INPUT section start

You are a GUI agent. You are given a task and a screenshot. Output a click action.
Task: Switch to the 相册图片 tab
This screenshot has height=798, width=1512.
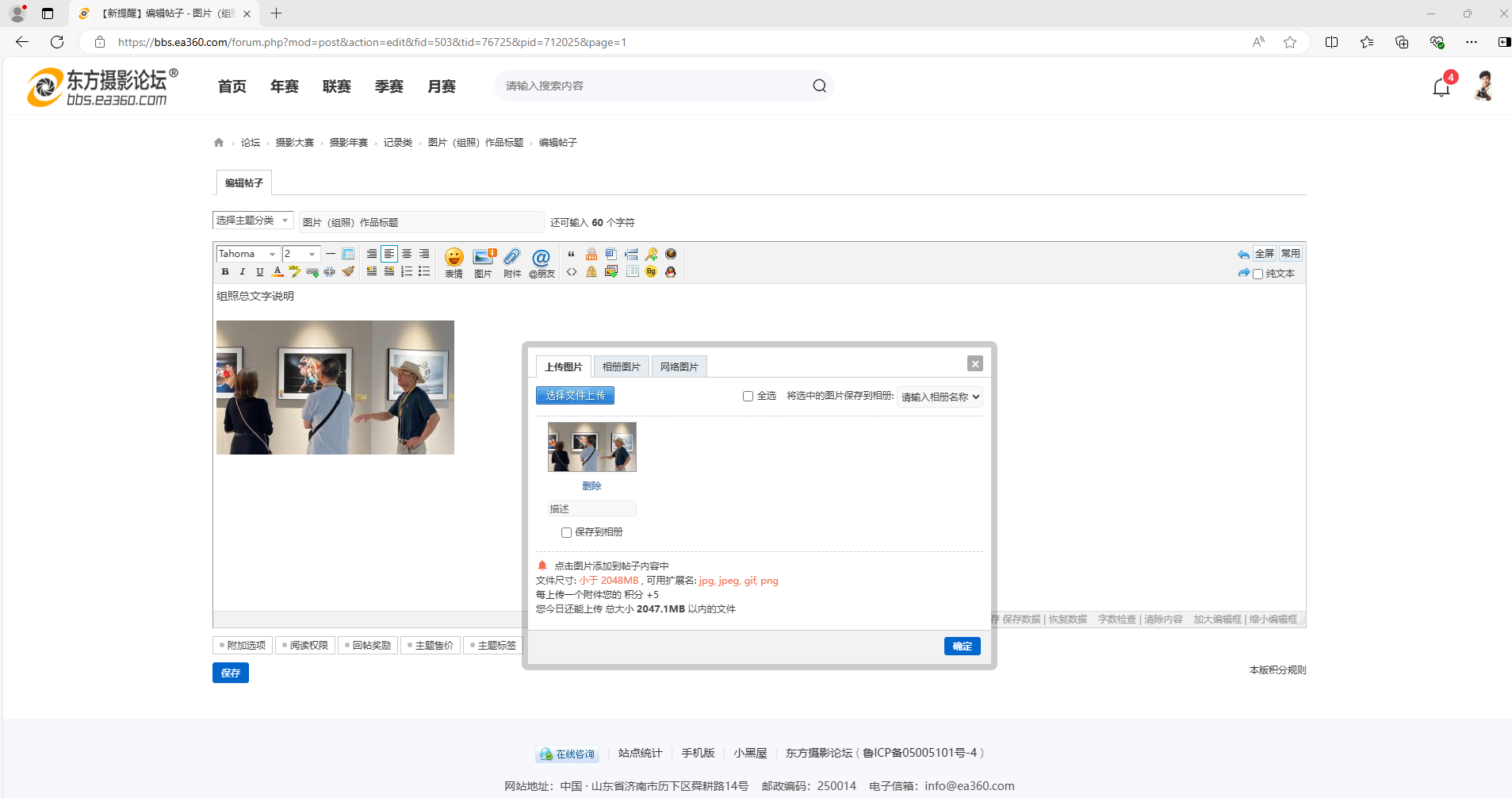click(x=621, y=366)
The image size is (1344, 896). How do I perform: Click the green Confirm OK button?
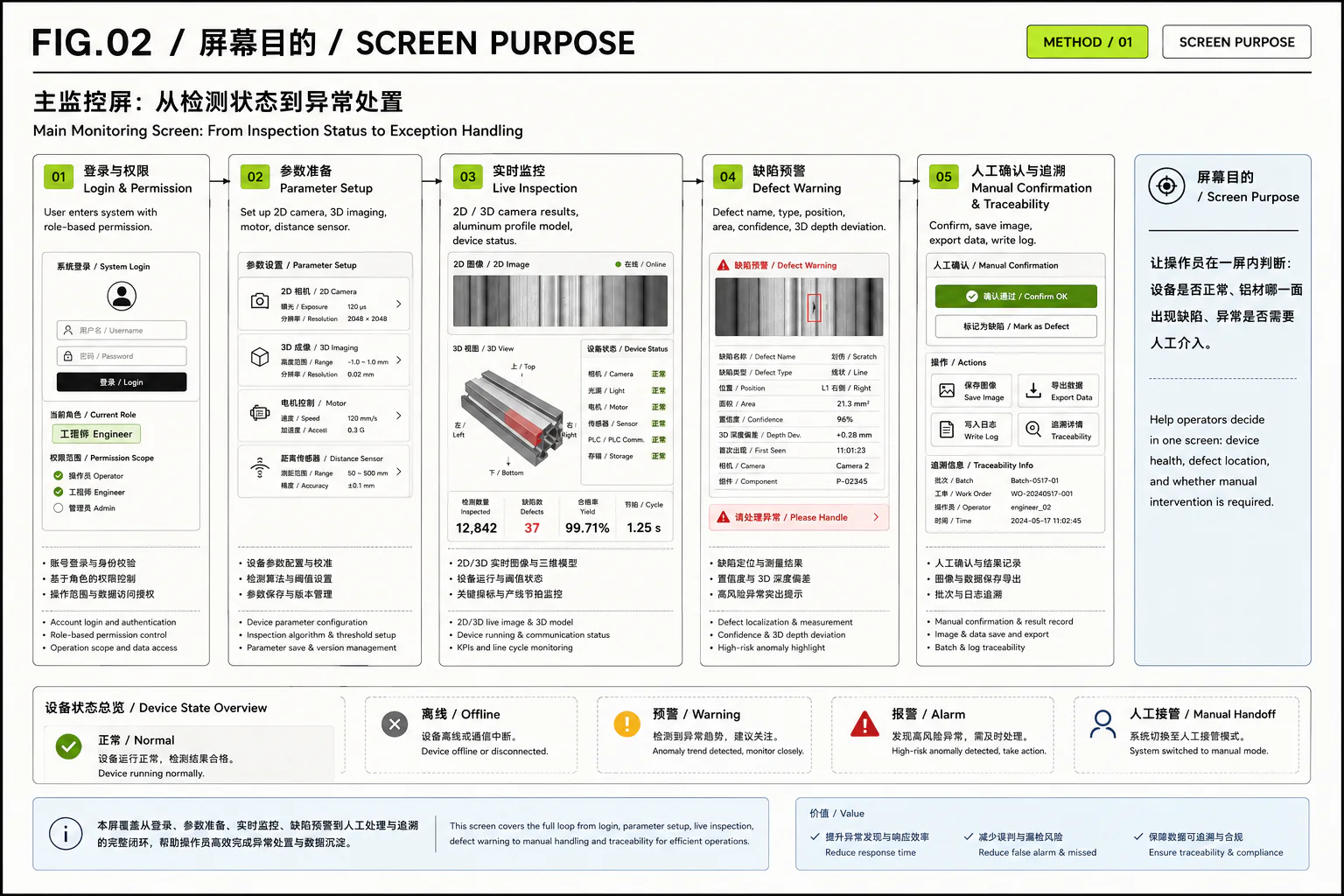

INPUT section end
INPUT section start

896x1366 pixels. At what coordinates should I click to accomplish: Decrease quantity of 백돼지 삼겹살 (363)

INPUT section end

» **EXERCISE**
Return exactly the lines that appear in the data above between the line containing "Task: Switch to the 相册图片 tab" and the line containing "The image size", both of which are included, and leave the pictures out.

» **ANSWER TO THIS EXERCISE**
Task: Switch to the 相册图片 tab
This screenshot has height=798, width=1512.
click(x=621, y=366)
The image size is (1344, 896). How do I perform: Click the green Confirm OK button?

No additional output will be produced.